Nous aurions beaucoup à dire sur la finance verte et la politique commerciale, mais je m’en tiendrai ici à la stricte compétence du ministère de la transition écologique et à quatre domaines d’action essentiels.
L’un de ces domaines est l’accélération de la décarbonation de l’économie et de la société pour atteindre l’objectif climatique « 2050 ».
La présidence française du Conseil devra faire progresser les objectifs climatiques européens, au travers des propositions phares qui sont portées par le Président de la République depuis le discours de la Sorbonne : une meilleure tarification du carbone au niveau européen, avec le système communautaire d’échange de quotas d’émissions (SCEQE), dits ETS en anglais ; la création du mécanisme d’ajustement carbone aux frontières, un outil novateur, très ambitieux et même fondamental puisqu’il doit permettre de récompenser les efforts des industries et des travailleurs européens, et d’orienter les efforts dans les pays tiers, et ce dans le strict respect des règles de l’Organisation mondiale du commerce (OMC).
Toujours au chapitre de notre politique de décarbonation, nous devrons agir dans tous les secteurs en suivant un objectif global, décloisonné, comme le prévoit le projet de loi Climat et résilience.
Il nous faudra aussi mener des politiques sectorielles. Celle des transports constitue un enjeu clé, et l’Union jouera un rôle majeur à cet égard au travers de réglementations contraignantes mais aussi de financements et d’incitations. Nous devrons en particulier travailler avec nos partenaires sur l’accélération du déploiement des véhicules à faibles émissions, sur le report modal vers le rail, notamment pour le fret, ou encore sur le développement des carburants alternatifs dans tous les modes de transport.
Sur le volet énergétique, il nous faudra accélérer le déploiement des énergies renouvelables en renforçant les objectifs européens et en allant plus loin pour améliorer l’efficacité énergétique, notamment en termes de performance énergétique des bâtiments.
Les secteurs de la construction, de l’agriculture et de la forêt seront évidemment également au cœur de nos travaux.
Le Gouvernement est très attentif à ce que la politique systémique de décarbonation soit soutenable et juste, comme l’a préconisé la Convention citoyenne pour le climat. Ce principe doit être au cœur du Pacte vert européen, et c’est dans cet esprit que nous aborderons la présidence du Conseil de l’Union.

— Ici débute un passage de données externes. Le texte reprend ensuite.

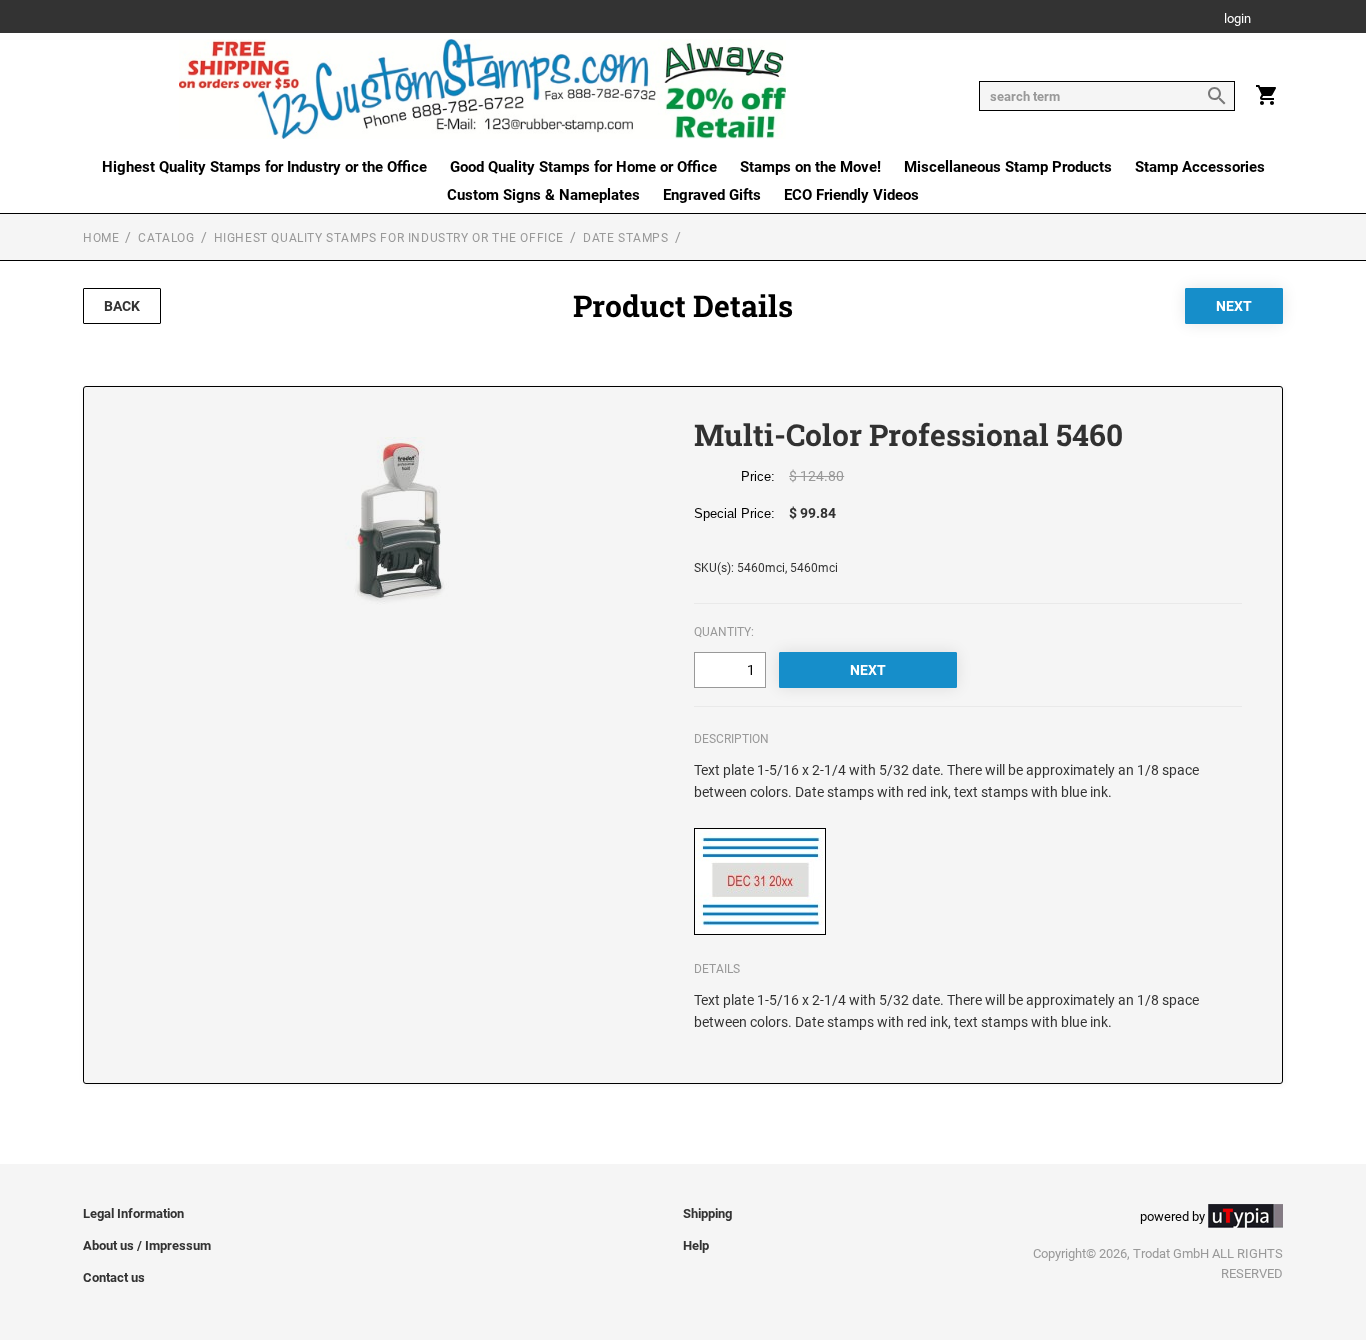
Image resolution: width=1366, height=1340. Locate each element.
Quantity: (724, 632)
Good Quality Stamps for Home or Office (583, 167)
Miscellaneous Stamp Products (1008, 167)
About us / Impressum (147, 1245)
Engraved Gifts (712, 195)
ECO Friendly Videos (851, 195)
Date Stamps (626, 238)
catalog (166, 238)
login (1237, 19)
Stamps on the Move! (810, 167)
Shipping (707, 1213)
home (101, 238)
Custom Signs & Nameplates (543, 195)
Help (696, 1245)
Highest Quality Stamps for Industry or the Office (264, 167)
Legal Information (133, 1213)
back (122, 306)
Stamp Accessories (1200, 167)
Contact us (114, 1277)
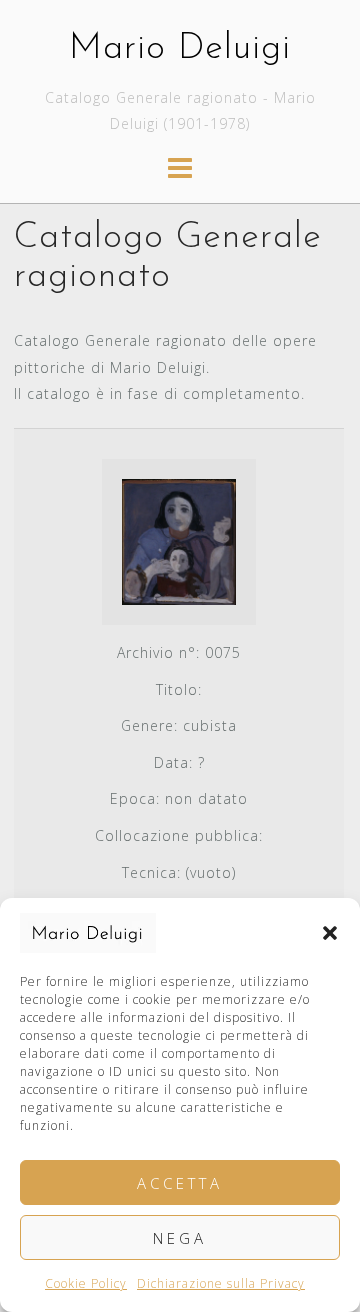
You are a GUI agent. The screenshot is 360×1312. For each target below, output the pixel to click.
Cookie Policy (86, 1283)
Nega (180, 1238)
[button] (330, 933)
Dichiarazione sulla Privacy (221, 1283)
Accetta (180, 1183)
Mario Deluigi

Le Pacte vert permettra d’accélérer la transformation du modèle économique européen pour le rendre plus circulaire et plus durable. La présidence française sera l’occasion réelle et concrète de favoriser cette accélération, de progresser dans les domaines de la réduction des emballages plastiques et de la durabilité des produits en agissant sur leur cycle de vie. Cette politique fera écho aux mesures françaises prévues dans la loi AGEC.
L’impact de nos politiques nationales sera démultiplié si l’ensemble de l’Union européenne s’en empare. Entraîner nos partenaires à suivre nos engagements sera un défi que nous devrons relever.
Nous attachons beaucoup d’importance à la place des consommateurs, auxquels nous donnons les moyens de faire des choix éclairés. J’ai d’ailleurs évoqué cet enjeu avec plusieurs collègues ministres de l’environnement de l’Union, au sein du groupe Reach-Up.
Le Pacte vert visera également à renforcer les mesures de protection contre l’impact des produits chimiques.